La Covid-19 no solo mata gente. También tiene nefastos efectos colaterales en la preservación del  medio ambiente. La deforestación causada por los devastadores incendios de 2019 ha sido agudizada debido al impacto de la pandemia. Así, los gobiernos han apartado sus ojos del pulmón del mundo. Los procesos de monitoreo y control de las reservas forestales amazónicas se han  deteriorado debido a la falta de personal, transporte y recursos. Igualmente, compañías, inmigrantes, habitantes y ganaderos han incrementado la tala ilegal de bosques para el comercio de madera y la quema de árboles para extender las áreas cultivables. Los medios de comunicación tradicionales y las redes sociales cubren la pandemia, pero apenas mencionan la desforestación y otras acciones destructivas de la región.
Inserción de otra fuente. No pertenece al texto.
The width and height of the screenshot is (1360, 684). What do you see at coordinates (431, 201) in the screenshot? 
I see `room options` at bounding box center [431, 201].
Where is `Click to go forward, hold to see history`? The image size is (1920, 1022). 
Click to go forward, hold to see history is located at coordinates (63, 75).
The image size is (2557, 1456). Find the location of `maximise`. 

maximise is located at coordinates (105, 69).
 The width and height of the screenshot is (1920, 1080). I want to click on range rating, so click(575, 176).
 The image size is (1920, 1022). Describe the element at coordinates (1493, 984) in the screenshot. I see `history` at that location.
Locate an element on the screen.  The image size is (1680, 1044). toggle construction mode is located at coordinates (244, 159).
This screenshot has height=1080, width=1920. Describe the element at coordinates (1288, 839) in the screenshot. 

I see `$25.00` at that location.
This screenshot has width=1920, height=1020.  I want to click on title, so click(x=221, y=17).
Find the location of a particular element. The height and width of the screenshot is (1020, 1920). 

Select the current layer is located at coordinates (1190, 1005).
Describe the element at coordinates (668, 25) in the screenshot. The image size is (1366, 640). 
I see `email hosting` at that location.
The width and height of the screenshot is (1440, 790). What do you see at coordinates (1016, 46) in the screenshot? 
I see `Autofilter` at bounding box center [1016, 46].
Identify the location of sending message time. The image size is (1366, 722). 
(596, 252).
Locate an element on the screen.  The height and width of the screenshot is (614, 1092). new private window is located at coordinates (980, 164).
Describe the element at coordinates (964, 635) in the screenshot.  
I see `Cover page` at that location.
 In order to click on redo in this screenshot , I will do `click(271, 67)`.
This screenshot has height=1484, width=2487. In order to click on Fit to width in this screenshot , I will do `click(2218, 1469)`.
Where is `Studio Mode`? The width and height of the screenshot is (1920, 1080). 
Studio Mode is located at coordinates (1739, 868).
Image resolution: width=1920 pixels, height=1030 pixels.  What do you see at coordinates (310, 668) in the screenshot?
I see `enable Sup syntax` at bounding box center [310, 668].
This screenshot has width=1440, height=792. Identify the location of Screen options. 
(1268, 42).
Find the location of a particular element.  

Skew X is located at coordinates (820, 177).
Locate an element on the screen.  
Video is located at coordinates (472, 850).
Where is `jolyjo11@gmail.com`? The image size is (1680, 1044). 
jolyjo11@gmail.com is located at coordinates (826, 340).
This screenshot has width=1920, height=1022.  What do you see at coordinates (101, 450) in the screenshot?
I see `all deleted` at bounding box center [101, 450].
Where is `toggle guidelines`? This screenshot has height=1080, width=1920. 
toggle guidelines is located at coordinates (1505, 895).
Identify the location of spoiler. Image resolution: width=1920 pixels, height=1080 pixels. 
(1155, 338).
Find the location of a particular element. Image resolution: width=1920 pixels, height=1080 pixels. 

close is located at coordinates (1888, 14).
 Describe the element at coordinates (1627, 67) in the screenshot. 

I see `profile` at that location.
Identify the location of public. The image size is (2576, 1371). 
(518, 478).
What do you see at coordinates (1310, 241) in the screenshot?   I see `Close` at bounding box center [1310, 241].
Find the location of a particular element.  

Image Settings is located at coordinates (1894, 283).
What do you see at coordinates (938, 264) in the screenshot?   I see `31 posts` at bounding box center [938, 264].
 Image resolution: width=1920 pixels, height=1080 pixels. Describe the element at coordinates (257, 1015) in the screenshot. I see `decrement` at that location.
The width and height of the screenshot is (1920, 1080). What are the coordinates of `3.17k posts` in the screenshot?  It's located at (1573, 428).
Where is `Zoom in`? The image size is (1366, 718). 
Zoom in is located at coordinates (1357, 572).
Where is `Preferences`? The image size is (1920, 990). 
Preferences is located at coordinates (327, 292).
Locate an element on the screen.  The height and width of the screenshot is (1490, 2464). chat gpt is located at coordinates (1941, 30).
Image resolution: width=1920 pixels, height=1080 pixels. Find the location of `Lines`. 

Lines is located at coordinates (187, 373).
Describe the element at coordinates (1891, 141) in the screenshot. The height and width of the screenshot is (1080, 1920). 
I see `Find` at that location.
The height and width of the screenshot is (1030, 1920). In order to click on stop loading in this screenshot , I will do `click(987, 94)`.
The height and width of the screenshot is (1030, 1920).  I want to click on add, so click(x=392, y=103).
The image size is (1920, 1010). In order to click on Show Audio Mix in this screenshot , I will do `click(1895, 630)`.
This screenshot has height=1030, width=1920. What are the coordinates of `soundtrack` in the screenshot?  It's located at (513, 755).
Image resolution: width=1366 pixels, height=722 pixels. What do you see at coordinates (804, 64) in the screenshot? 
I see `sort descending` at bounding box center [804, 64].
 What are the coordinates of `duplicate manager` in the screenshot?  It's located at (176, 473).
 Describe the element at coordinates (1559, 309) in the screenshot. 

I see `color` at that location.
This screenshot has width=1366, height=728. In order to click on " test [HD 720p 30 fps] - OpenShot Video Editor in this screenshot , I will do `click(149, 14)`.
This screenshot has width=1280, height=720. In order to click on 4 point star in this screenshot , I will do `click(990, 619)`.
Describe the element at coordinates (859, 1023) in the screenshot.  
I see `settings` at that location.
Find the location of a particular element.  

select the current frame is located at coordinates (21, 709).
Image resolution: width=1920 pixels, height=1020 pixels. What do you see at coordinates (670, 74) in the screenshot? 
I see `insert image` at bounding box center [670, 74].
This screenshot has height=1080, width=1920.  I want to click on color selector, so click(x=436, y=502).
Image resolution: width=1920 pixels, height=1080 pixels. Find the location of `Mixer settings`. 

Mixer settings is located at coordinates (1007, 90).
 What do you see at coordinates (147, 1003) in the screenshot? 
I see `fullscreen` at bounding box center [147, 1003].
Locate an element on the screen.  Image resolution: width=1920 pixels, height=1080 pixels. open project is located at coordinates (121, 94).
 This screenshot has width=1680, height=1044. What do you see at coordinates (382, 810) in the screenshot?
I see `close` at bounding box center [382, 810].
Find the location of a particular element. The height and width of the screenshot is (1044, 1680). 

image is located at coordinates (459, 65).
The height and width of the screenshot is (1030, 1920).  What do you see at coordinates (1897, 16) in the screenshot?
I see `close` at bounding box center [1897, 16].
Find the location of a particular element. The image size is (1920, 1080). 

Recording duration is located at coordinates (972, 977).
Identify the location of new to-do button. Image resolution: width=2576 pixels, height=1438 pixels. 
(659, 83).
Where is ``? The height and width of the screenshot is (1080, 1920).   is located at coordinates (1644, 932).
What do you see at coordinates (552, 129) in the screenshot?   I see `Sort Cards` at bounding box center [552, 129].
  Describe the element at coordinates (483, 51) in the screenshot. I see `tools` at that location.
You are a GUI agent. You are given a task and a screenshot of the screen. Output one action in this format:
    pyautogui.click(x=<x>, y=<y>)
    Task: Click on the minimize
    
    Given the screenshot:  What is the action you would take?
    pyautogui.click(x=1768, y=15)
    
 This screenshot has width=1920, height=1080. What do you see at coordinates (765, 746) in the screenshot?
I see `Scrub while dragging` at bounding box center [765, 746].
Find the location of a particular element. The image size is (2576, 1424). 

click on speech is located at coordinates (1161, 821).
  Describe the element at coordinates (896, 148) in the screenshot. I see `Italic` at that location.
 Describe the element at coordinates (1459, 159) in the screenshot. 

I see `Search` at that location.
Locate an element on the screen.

Peor aún, los pueblos indígenas de las tierras bajas del Oriente, que han convivido por costumbre y por conocimiento con el bosque, están entre los más vulnerables por ambas amenazas: pandemia que los mata y  la degradación ambiental que acaba con sus territorios y culturas. Los incendios, a su vez, agudizan  las enfermedades respiratorias y la deforestación.  Increíblemente, el Decreto Supremo 3973 aprobado en el periodo de Evo Morales, que autorizó el uso de “quemas controladas” para ampliar el desmonte en los departamentos de Santa Cruz y Beni, sigue vigente con la total complicidad del actual gobierno de  Jeanine Añez. 

Debido al papel ecológico y geopolítico de la gran Cuenca Amazónica, el mundo sigue pendiente de  su destrucción. No es casual que 30 instituciones inversionistas internacionales que en su conjunto valen más de 3. 7 trillones de dólares en activos y beneficios financieros han enviado una carta a las embajadas brasileñas en diferentes países, incluyendo Noruega, Japón  y los Estados Unidos, destacando los riesgos financieros, operatorios y regulatorios para sus negocios, si la desforestación continua y, mano a mano, la violación de los derechos comunitarios de los indígenas en Brasil. 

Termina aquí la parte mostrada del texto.